Abstract

Cyclooxygenase-2 (COX-2) isoform has a critical role in the development of pain. Inhibition of COX-2 in vitro serves as a biomarker for nonsteroidal anti-inflammatory drugs (NSAIDs). The NSAID concentrations yielding 80% COX-2 inhibition (IC80) correlate with therapeutic doses to achieve analgesia across multiple COX-2 inhibitors. However, there are no time-course models relating COX-2 inhibition with decreased pain. This study aimed to characterize the relationship between NSAID concentrations, in vitro COX-2 inhibition, and acute pain decrease in humans over time by a translational approach using clinical pharmacokinetic and literature reported in vitro and clinical pharmacodynamic data. In a two-way cross-over study, eight healthy volunteers received 300 and 400mg racemic etodolac, a preferential COX-2 inhibitor. R- and S-etodolac were determined by LC-MS/MS and simultaneously modeled.

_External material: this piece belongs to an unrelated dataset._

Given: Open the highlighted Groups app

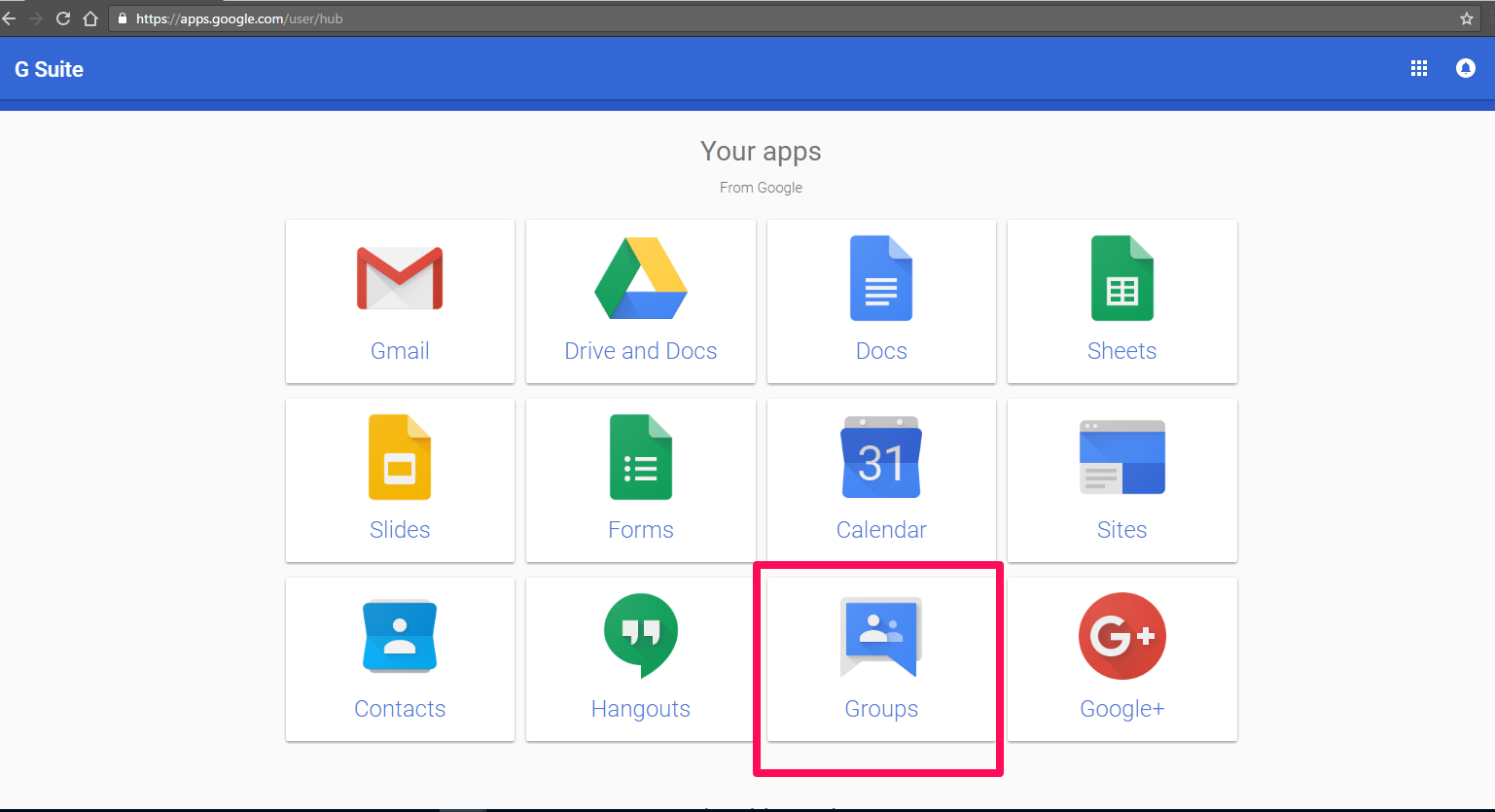Looking at the screenshot, I should (880, 659).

Literature in vitro IC50 data for COX-2 inhibition by S-etodolac were used to fit adjusted pain score profiles from dental patients receiving etodolac. External model qualification was performed using published ibuprofen data. Etodolac absorption was highly variable due to gastric transit kinetics and low aqueous solubility. The disposition parameters differed substantially between enantiomers with a total clearance of 2.21L/h for R-etodolac and 26.8L/h for S-etodolac. Volume of distribution at steady-state was 14.6L for R-etodolac and 45.8L for S-etodolac. Inhibition of COX-2 by 78.1% caused a half-maximal pain decrease. The time-course of pain decrease following ibuprofen was successfully predicted via the developed translational model. This proposed enantioselective pharmacodynamic-informed approach presents the first quantitative time-course model for COX-2 induced pain inhibition in patients.